Go Train ,learn and have fun.  If you really want the belly ring go for it , if your not sure about it COLOR=crimson]wait[/COLOR] on it.
Do not confuse the two issues.
We all would love to here how your training is going the other issue is personal and up to you if you inform us on the outcome.
Best wishes at your new school, I'm sure you will injoy it.
Shadow:asian:


----------



## theneuhauser (Oct 26, 2002)

can't you just take it out for class? if so, then i would say do it!!! prince alberts should be considered a no no though.


----------



## rachel (Oct 26, 2002)

I do have my heart set on karate. I don't have my heart into the belly ring. My friend is getting her belly ring without me and I will be joining karate alone. I think I'll be happier .


----------



## theneuhauser (Oct 26, 2002)

that a girl!!!  now go get em! 
best wishes on your journey.


----------



## Nightingale (Oct 26, 2002)

I've got a navel ring.  I love it and haven't ever regretted it for a second. I've had it for over six years.  It has never once interfered with my training after it was done healing (about six weeks)   I've had, well, lets just say more than five body piercings. The navel ring is the only one I still have at the moment, but I'm considering getting another piercing. 

Before piercing:

Find a really good piercer (if you're anywhere near Los Angeles or Orange County, email me about this).  Talk to them. Explain what you want.  Choose your jewelry carefully and make sure you pick something you like, but listen to the piercer's recommendations.  Never, ever pierce with anything other than stainless steel or titanium.

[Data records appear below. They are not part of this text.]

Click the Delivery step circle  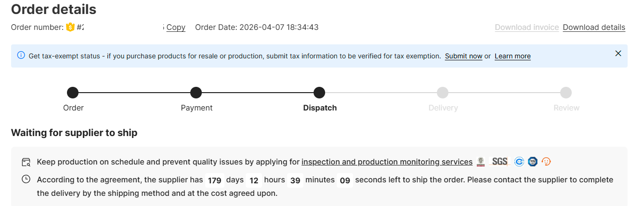click(x=443, y=93)
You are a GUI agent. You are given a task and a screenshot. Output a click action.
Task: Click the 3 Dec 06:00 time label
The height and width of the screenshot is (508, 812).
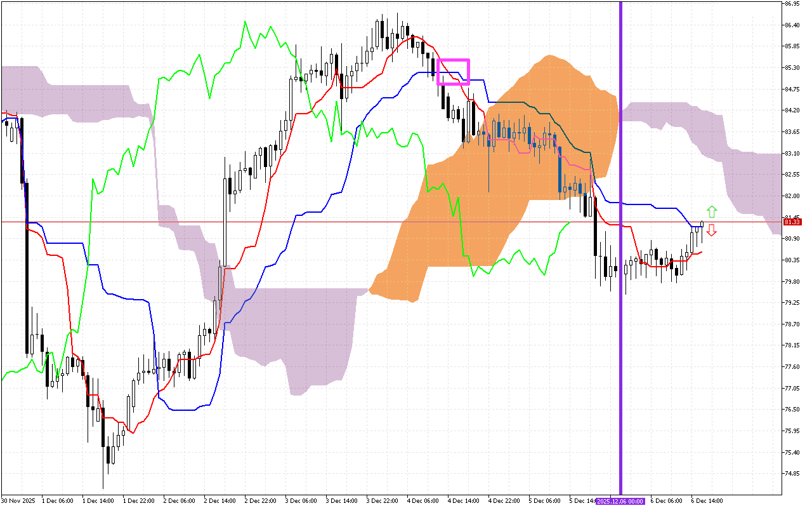coord(300,501)
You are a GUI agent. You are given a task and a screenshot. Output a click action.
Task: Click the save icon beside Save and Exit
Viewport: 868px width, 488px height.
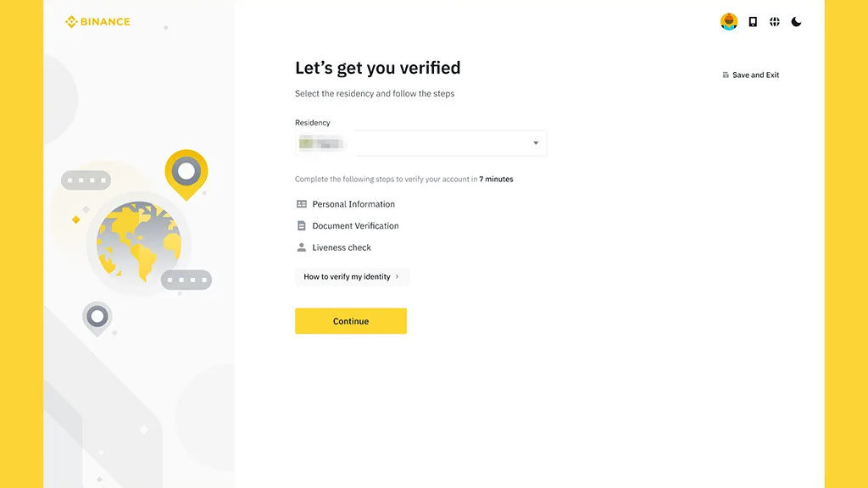pos(726,75)
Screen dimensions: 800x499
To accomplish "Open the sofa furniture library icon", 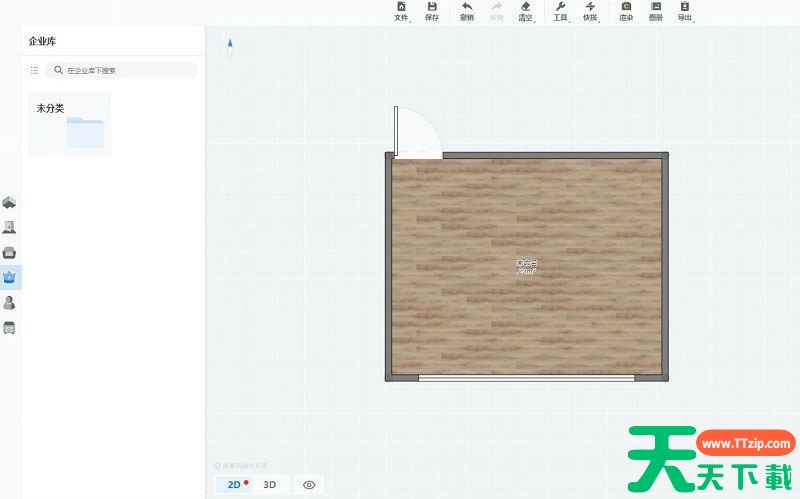I will (10, 252).
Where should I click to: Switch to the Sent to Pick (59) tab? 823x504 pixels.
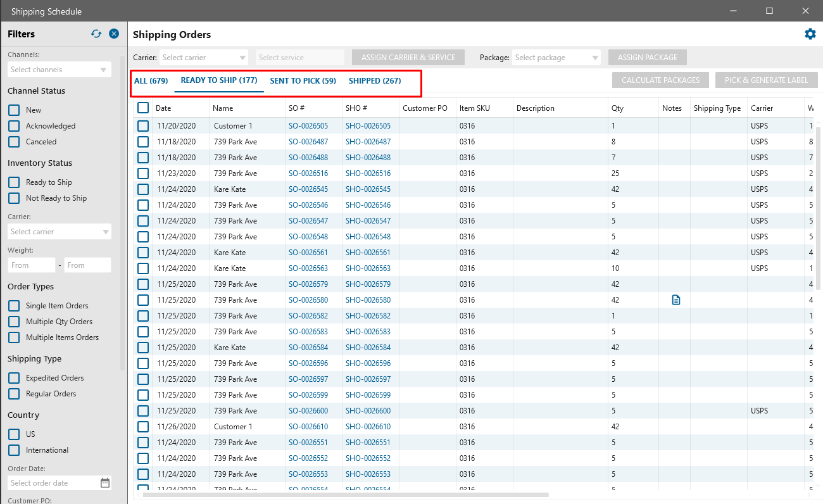pos(303,81)
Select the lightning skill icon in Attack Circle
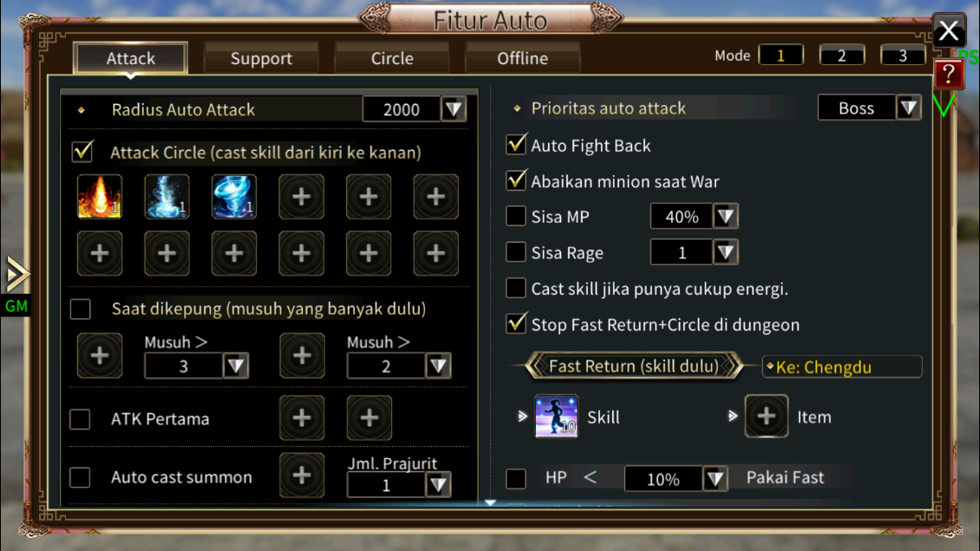This screenshot has height=551, width=980. click(167, 197)
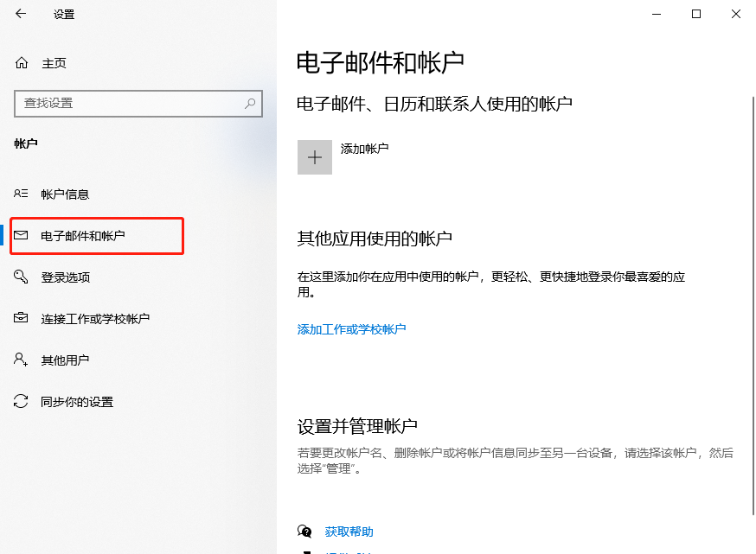This screenshot has height=554, width=756.
Task: Maximize the Settings window
Action: [x=695, y=14]
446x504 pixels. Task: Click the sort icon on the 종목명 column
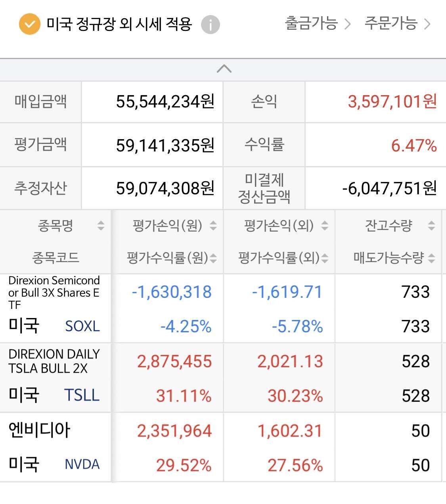pyautogui.click(x=101, y=226)
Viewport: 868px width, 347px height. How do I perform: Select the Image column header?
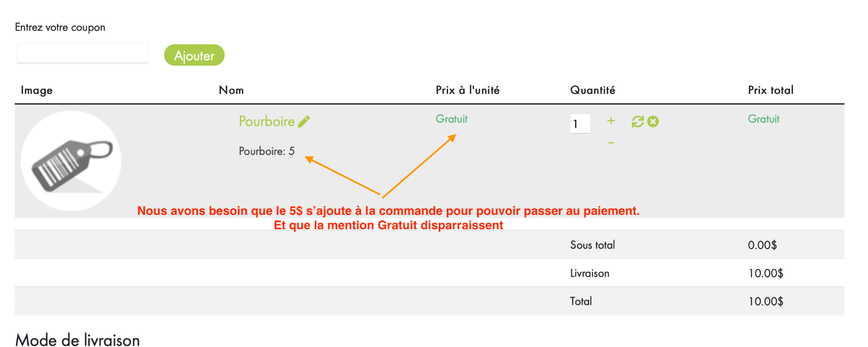click(37, 90)
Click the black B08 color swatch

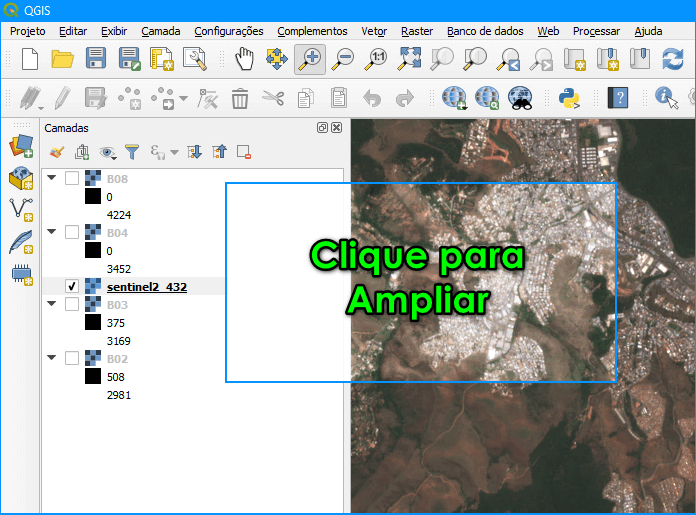point(93,196)
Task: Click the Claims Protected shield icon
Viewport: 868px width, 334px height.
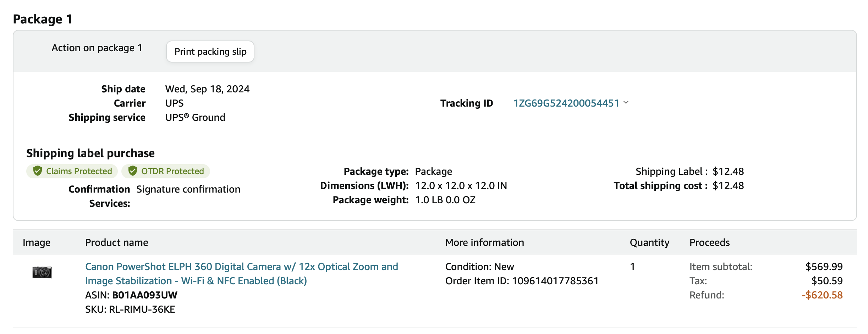Action: (38, 171)
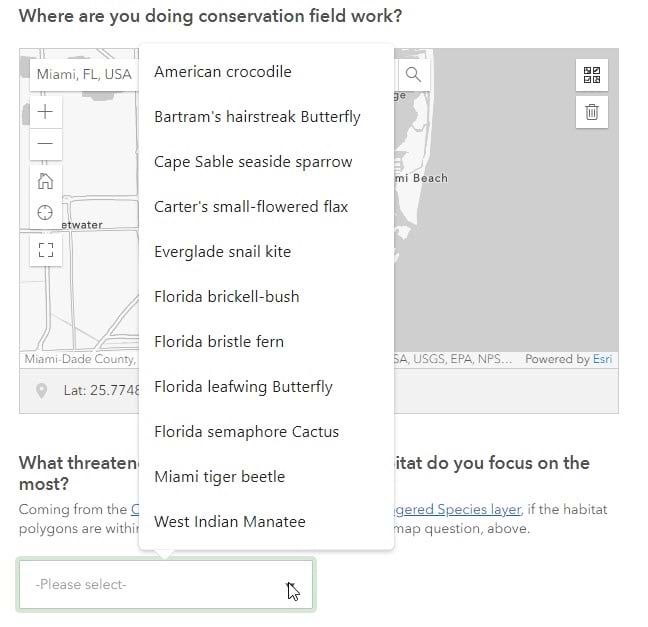The image size is (648, 627).
Task: Click the locate my position icon
Action: [44, 213]
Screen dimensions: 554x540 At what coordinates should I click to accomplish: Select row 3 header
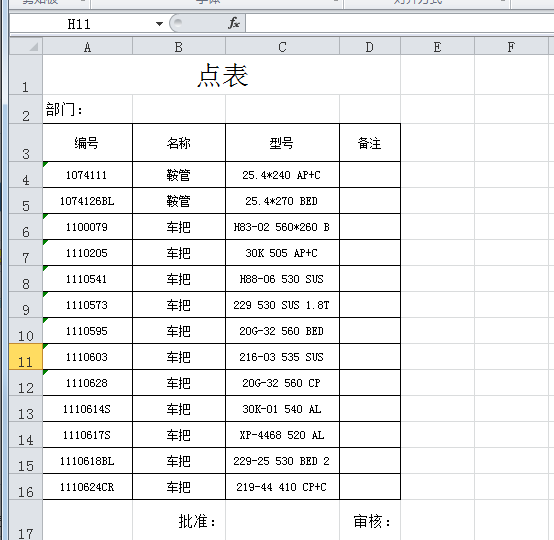[26, 143]
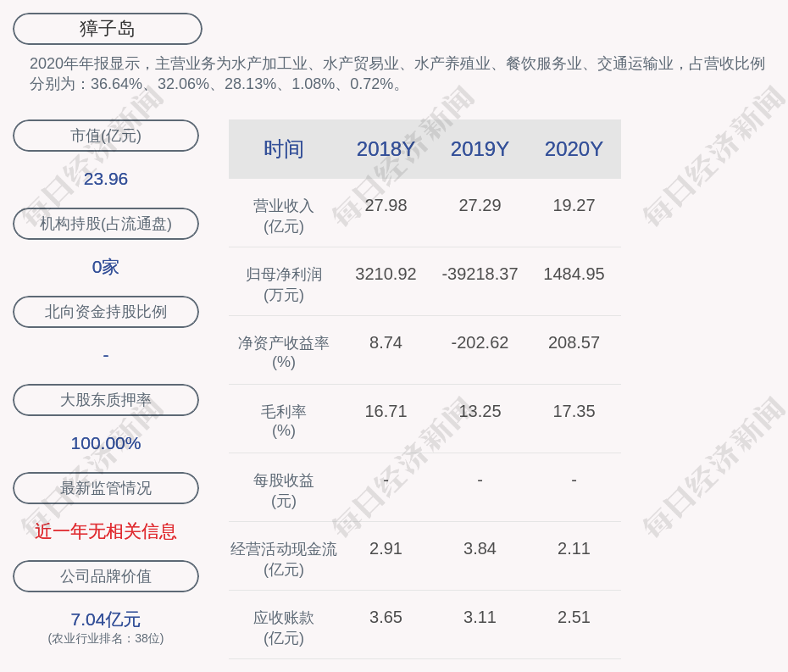Click the 208.57 return on equity cell
This screenshot has width=788, height=672.
pyautogui.click(x=574, y=343)
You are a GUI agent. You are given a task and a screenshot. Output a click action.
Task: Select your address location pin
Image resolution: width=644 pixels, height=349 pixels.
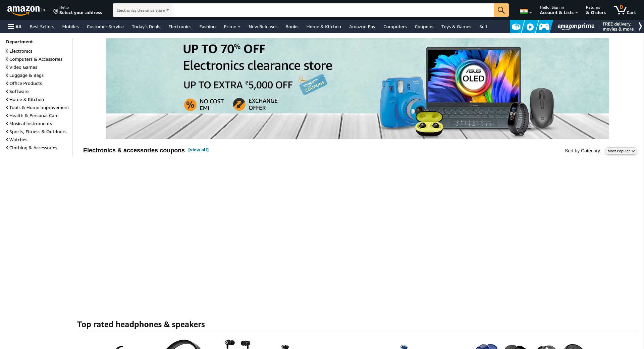[x=56, y=12]
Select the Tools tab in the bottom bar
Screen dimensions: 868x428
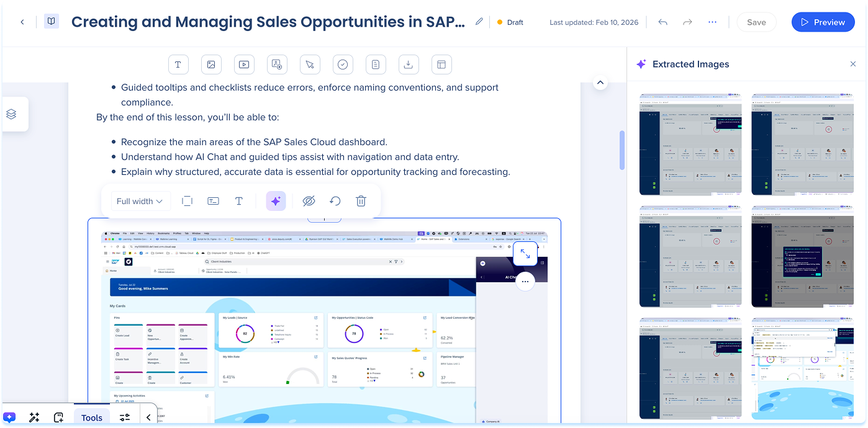(x=92, y=417)
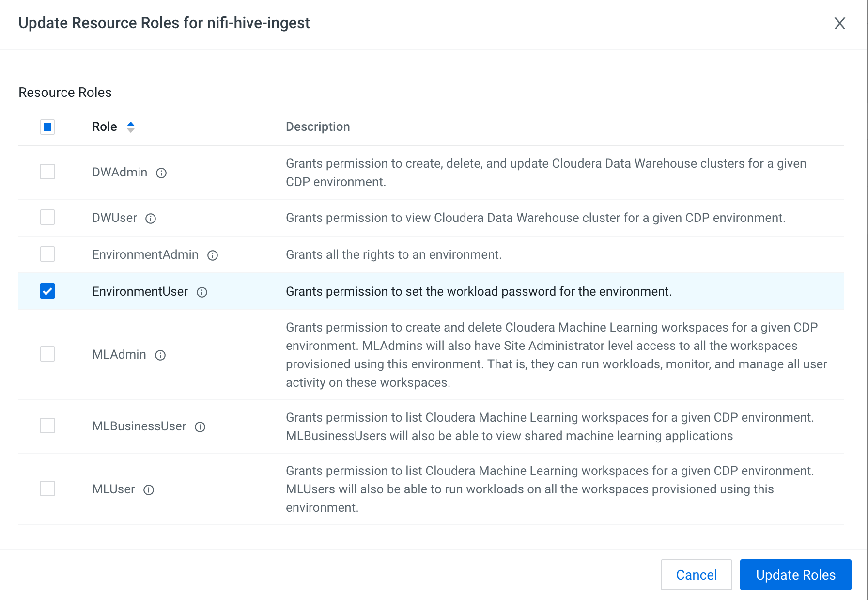Select the MLBusinessUser checkbox

(x=47, y=426)
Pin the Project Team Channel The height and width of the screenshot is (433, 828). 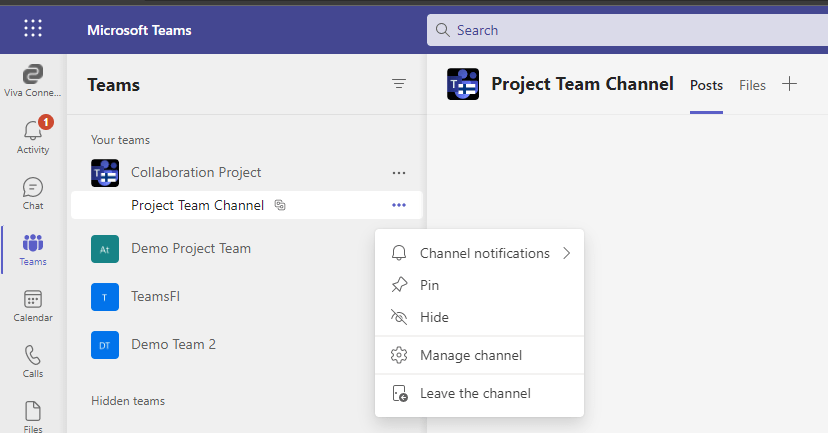(429, 285)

Anything else can really irritate skin and cause allergic reactions.  (the pierce with gold only thing is a myth. most gold is alloyed (mixed) with nickel, which will usually cause a new piercing to have an allergic reaction to the jewelry and start to reject).  Make sure the jewelry and the tools come out of a sealed autoclave bag, and the needle is new.  A good piercer will show you this without being asked. If they don't, get up and leave.  When the piercer tells you when to breathe, listen to them.  It hurts less.  And it will hurt, but its really quick. by the time you think "$@!#, that hurt!" its over and is just a little tender.  Bring some juice with you to drink after because you might get dizzy.  I've needed juice or something to eat or drink after all my piercings.  The adrenaline somehow makes your bloodsugar drop.  


While its healing:

Do everything your piercer tells you to do.  Clean it at least twice a day, and other than that, paws off.  don't touch it, pick at it or turn it.  when you turn it, you rip away at the healing.  Dial soap and salt soaks are a good thing!  Easiest way to salt soak is get a shot glass, fill it with about 1/2 an inch of salt (magnesium salt that you can get in the grocery store's pharmacy section, not table salt, and not perfumed bath salt either), and the rest of the way with warm water.  bend over, put the glass on the piercing, and stand up, holding the glass to your stomach.  Then sit down and watch TV for fifteen minutes or so. and rinse well.  Salt works wonders to prevent infection, and its a must do if you're working out and sweating.  

Wear a bandage over it in karate only.  the ring will want to lay to one side, so make sure you put it to opposite sides each day, so it will heal straight.  outside of karate, wear low rise jeans and short or loose tops until its healed.  you don't want to irritate it.

don't spar. and don't let anyone hit you in the stomach.  It probably won't damage the piercing, but it will hurt like heck.  wear a chest protector if you must have contact during this time.  After about two weeks, it won't really hurt anymore, though.

If you discover that your gi pants elastic bothers you, get a drawstring gi and tie it below the piercing.  This is the kind I wear, and its never been a problem.


After its done healing:

do everything the same way you normally would. I don't take any dprecautions, and have never needed to.  Just make sure that in the studio you're wearing a ring and not a barbell or bananabell (curved barbell).  Barbells catch on things.  Rings don't, unless something manages to get hooked inside, which, under your gi, is highly unlikely.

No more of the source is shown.